Problem 1:
In the report on the Schaible manslaughter trial, what illness caused Kent Schaible's death?
Problem 2:
Continue the report on the Schaible manslaughter trial from where it stops.

Quoted passage:

═══

Three of the six surviving children of Herbert and Catherine Schaible sat with their maternal grandmother yesterday during closing arguments in the couple's manslaughter trial.

Three of the six surviving children of Herbert and Catherine Schaible sat with their maternal grandmother yesterday during closing arguments in the couple's manslaughter trial.

The children, a girl and two boys, heard a city prosecutor accuse their parents of being responsible for the death of their brother, 2-year-old Kent Schaible, because they had prayed for him instead of getting him to a doctor when he fell ill in January 2009.

The Schaible children also heard two defense attorneys describe their parents as loving and still grieving over Kent's death from bacterial pneumonia inside the family's Rhawnhurst home.

Defense attorneys said during impassioned closing statements that religion played no part in the Schaibles' decision not to seek a doctor because they thought he had a cold or the flu.

By early afternoon, the jury of eight men and four women began deliberating the fates of Herbert, 42 - who teaches at the school run by First Century Gospel, the family's fundamentalist Christian church - and Catherine, 41, a stay-at-home mother.

Both are on trial in Common Pleas Court on charges of involuntary manslaughter, conspiracy and endangering the welfare of a child. Deliberations were to resume this morning.

"Ask yourself: Do you go to the doctor every time you have flu-like symptoms? No. Is that negligence? Is that criminal intent? No," attorney Mythri Jayarman said in defense of Catherine.

How, Jayarman asked, could Catherine have known that Kent was at death's door when he was awake and eating hours before?

"The commonwealth is using religion to get around the fact that there is no way that Mrs. Schaible could have known that her son was dying," Jayarman said.

Attorney Bobby Hoof, for Herbert Schaible, said his client is no religious zealot, but rather a man who stayed home from work to help nurse Kent by rocking him and feeding him ice cream and yogurt.

═══

Supplied information:
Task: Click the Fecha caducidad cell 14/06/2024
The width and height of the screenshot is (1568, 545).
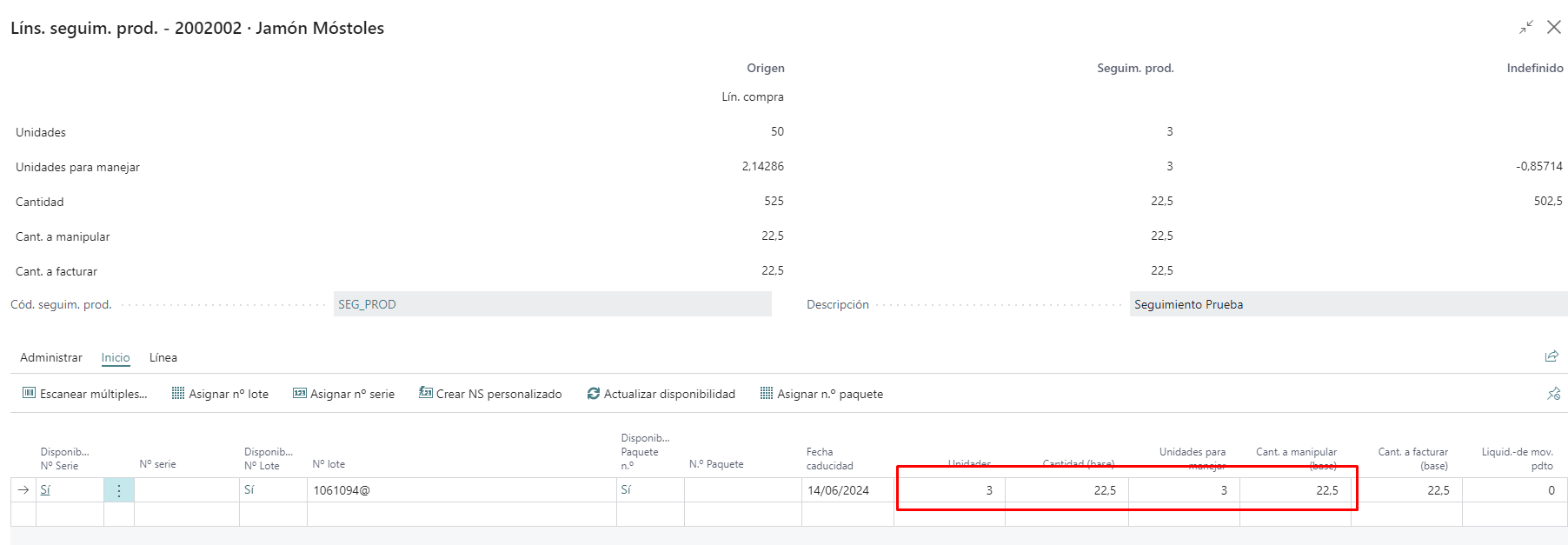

═══

Task response 1:
Bacterial pneumonia.

Task response 2:
"This is not the fanatic that the commonwealth is trying to make him out to be," Hoof said. "Sure, he has his beliefs. We all have our beliefs. I ask that you not hold that against him."

Assistant District Attorney Joanne Pescatore said the Schaibles, not the commonwealth, injected religion into the case when, shortly after Kent died, they told a homicide detective and a city social worker that they had not sought medical help because they relied on faith-healing to cure their son.

Pescatore said that only after the Schaibles had been arrested and ended up in court did their attorneys say that the couple hadn't known how sick Kent was.

"If you want to be a martyr yourself and you don't want to go to the doctor or the dentist or the eye doctor, that's your power," she said. "We're in America. But you must take care of your children."

Hoof and Jayarman noted the testimony given earlier by forensic pathologist Cyril Wecht, who testified for the defense that Kent's pneumonia did not become deadly until the last 12 to 24 hours of his life, rather than the last seven to 10 days, as a prosecution expert witness had said.

Wecht said that if Kent had been taken to a doctor and received antibiotics, he may have survived but that he could not be certain of that.